Monday, November 24, 2008

Is it a good thing for science to try to re-create the brain's power?

This blog post was inspired by something that was shared with me by TimesToCome.

IBM gets DARPA cognitive computing contract (The blog subject came from this article)

The world is trying to recreate the brain. Is this a good thing? I think it is a good thing. I don't know where it will end up. I may, in the end, feel like working on this kind of research was a mistake. If things end up in a Terminator kind of world, that would be bad.

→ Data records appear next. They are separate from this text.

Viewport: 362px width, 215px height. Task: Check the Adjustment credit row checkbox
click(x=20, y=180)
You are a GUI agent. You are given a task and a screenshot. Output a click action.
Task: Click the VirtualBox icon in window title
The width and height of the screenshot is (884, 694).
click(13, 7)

I would like to understand why human brains take so little power and yet can dwarf my laptop in terms of flexible processing capabilities when my laptop heats the entire room when taxed. I think there are other models for processing that will yield very efficient results. Many of the biggest advances in industry are the result of someone taking the processes or procedures from one industry and adapting them to another. Can we take some of the manufacturing floor processes and procedures and port them over to help us understand and manage our email flow? Seems like a good idea to me.

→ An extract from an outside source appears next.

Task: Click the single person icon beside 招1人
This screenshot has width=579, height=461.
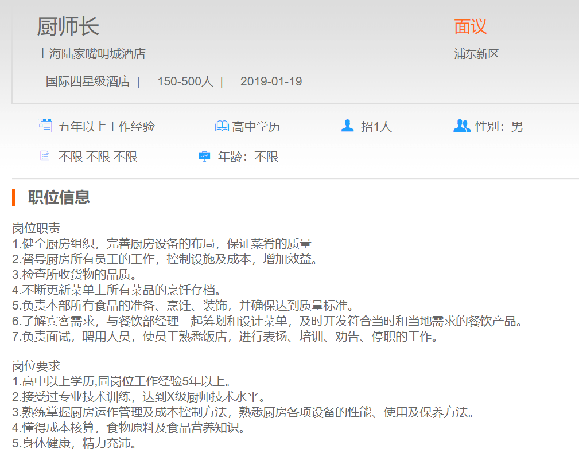Action: [347, 126]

If humans can create a brain that is simple and yet able to learn and efficiently carry out some tasks, that should give us more insight into the workings of our brains. More insight will lead to better understanding and improved ability to repair. I believe it will also give us some new computing models. Massively parallel influence based models. I think people will be surprised by a few things. 1. The brain's inputs and outputs are simpler than we currently expect. 2. The processing model is massively parallel. 3. The brain and input devices (eyes, ears, ...) are not as all seeing and all computing as we think they are. One example that I created during a discussion with someone near and dear, was that of peripheral vision and analyzing objects. People think that they constantly understand and can see everything around them. You know that there is a white van over there and think you know just what it looks like. It even feels sharp in your vision while you are looking somewhere else. Stop. Pay keep your vision firmly focused on one spot. Pay attention to the van. Can you really see it? Are the lines sharp? I think we are excellent parallel processing and filtering machines. We glance around quickly, stop on the van for a millisecond or two. Determine that it is a white van and move on. This object is now tagged. We have not really looked at it for a while. There are tons of details that we could have seen if we spent serious time looking at it. In the background, we are scanning objects that we are tracking. Have they changed? Try having a conversation in a parking lot. Pay attention to where your eyes go. I found that mine keep hopping from object to object making sure that they are still there, have not changed, and trying to decide if there is more to look at.

Evolving the entire human brain would be interesting. I think we would gain valuable insights. These days, I think I would just take small improvements. There are many logical actions, based on the context, that computers can safely take for us. Why aren't they? So much of our lives goes through the computers and it feels like we have to baby them through step by step. There has to be a better way. If computers were not just gophers that were sent to do specific tasks manually, and instead actually took appropriate actions based upon your wishes, I think world productivity would increase.

Jacob

4 comments:

herself said...

Of course we should try, and at some point I'm sure we'll succeed.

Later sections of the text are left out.